Plus, with current technologies, there’s a significant delay between the time when insulin is given and the time it takes to get into the blood. And some people absorb insulin more slowly than others.
“Trying to maintain tight blood glucose control is like having a second job,” Russell says. “It’s mind-numbing work to check blood glucose all the time and make little adjustments.
“But,” he adds, “that’s the perfect sort of thing for a computer.”
Today’s standard of care for people with Type 1 diabetes involves monitoring blood sugar about five times a day. In comparison, the artificial pancreas collects glucose data every five minutes. Dosing decisions are based on a continual flow of information: If a person eats a piece of cake, the artificial pancreas quickly sees the blood sugar rise and quickly adjusts the insulin and glucagon it delivers.
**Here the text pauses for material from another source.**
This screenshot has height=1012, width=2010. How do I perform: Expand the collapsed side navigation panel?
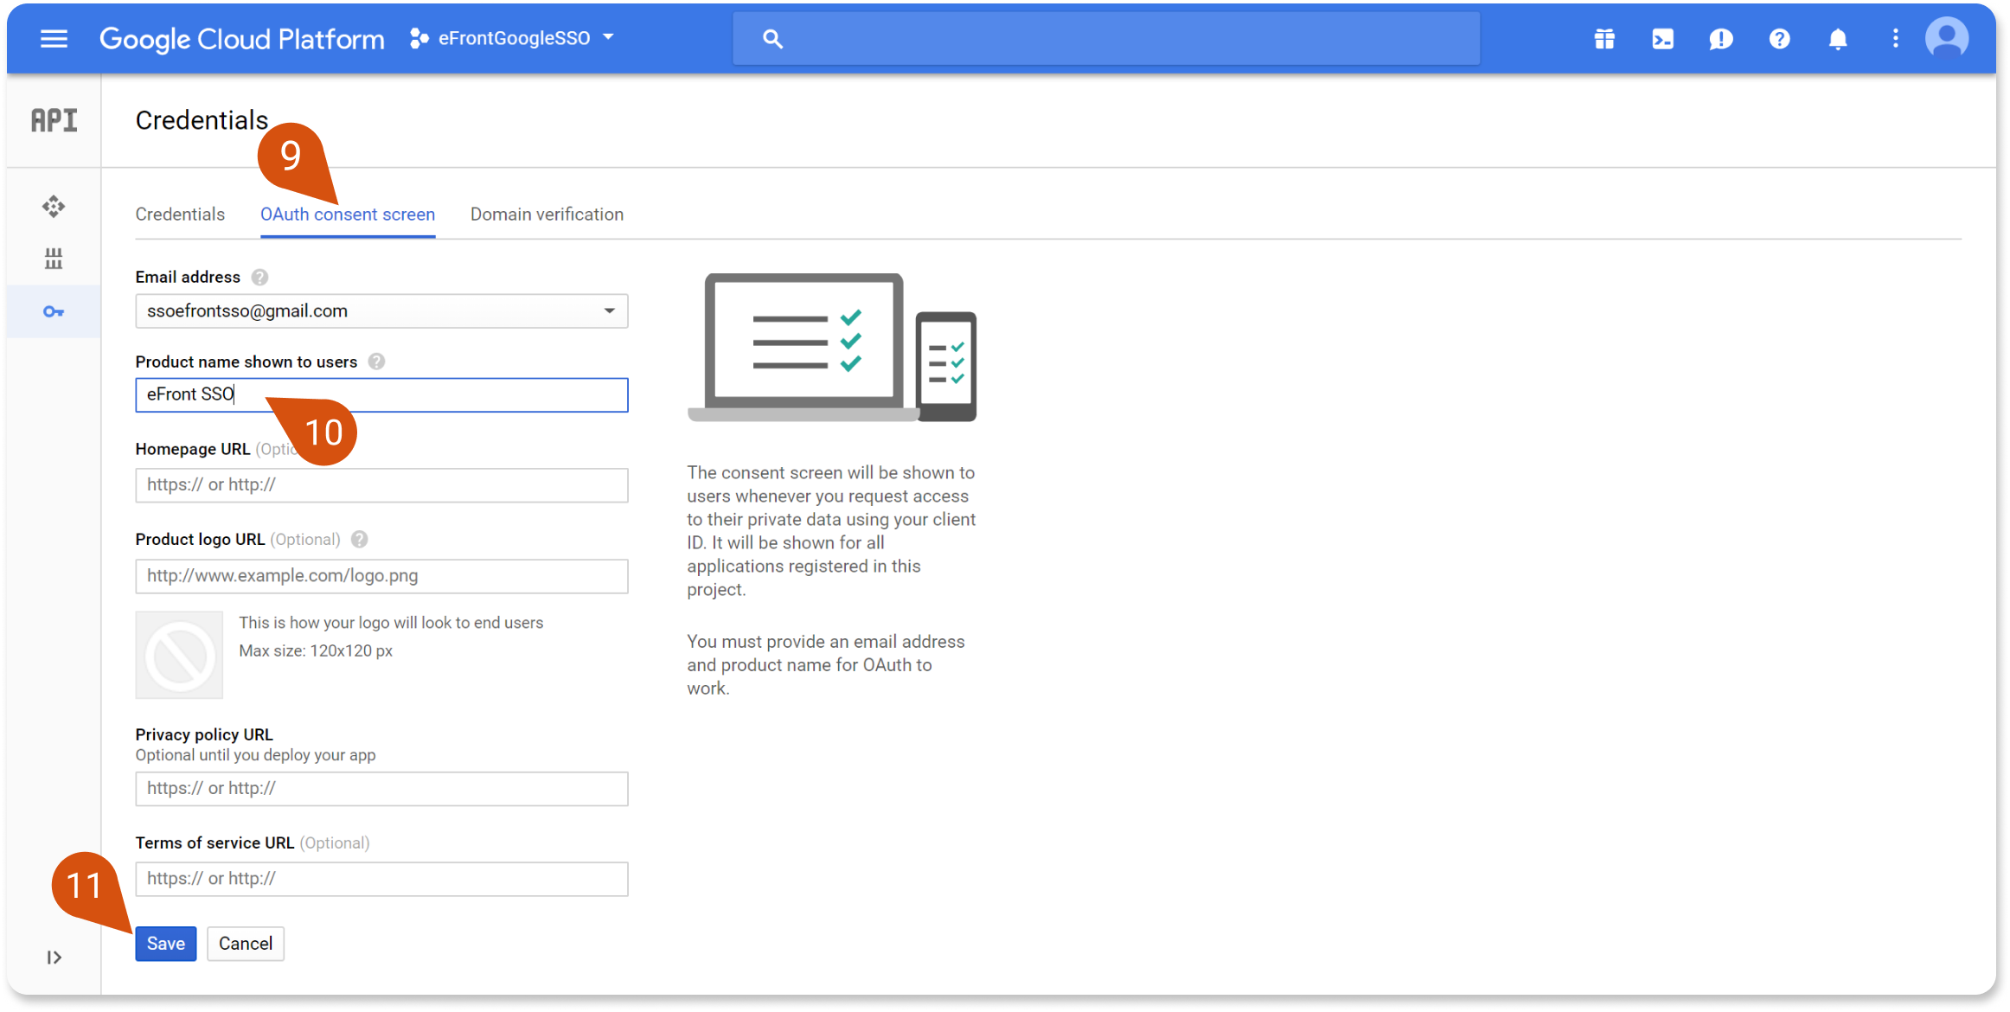pyautogui.click(x=54, y=958)
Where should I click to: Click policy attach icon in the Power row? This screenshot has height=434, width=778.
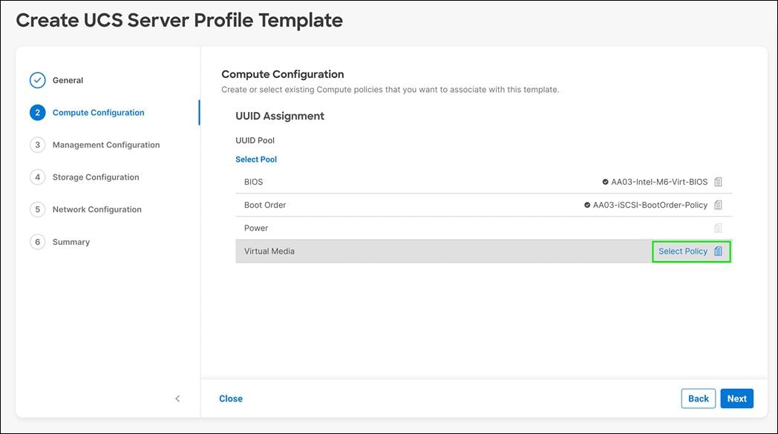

So far, Damiano’s team has tested its algorithm in 15 people in one- to two-day experiments. The first trial, in which they tested adults for 27-hour stretches, demonstrated that safe and effective glucose control was feasible with the two-hormone artificial pancreas. In the second trial, currently underway, they are testing the system in children and adults for 51 hours and have included an exercise component. (Since exercise can lead to increased risk of hypoglycemia, this adds an additional level of challenge to the algorithm’s decision-making process.) Because the trial is ongoing, the team is hesitant to draw early conclusions, but Damiano says that they are very encouraged by the results.
Though better than what diabetes patients experience now, this is still a long way from being as sensitive and efficient as the body of someone without diabetes. In a healthy pancreas, the beta cells read blood glucose levels and secrete insulin continuously, as needed, and the insulin is delivered directly to the veins. With an artificial pancreas, insulin is delivered just under the skin into the fat and is slowly absorbed by the blood. This can lead to a one- to three-hour delay in insulin absorption.
In addition, there are some significant technical hurdles that must be overcome. If a person lies down on the side in which the sensor is placed, the pressure can prevent accurate glucose readings. The sensor requires careful calibration. And the human trials so far have revealed that people vary greatly in the rate of insulin absorption — what’s needed, Damiano says, is a faster-absorbing insulin.
“I feel like I’m in this race,” he says. “I’ve got this seven-year ticking clock.”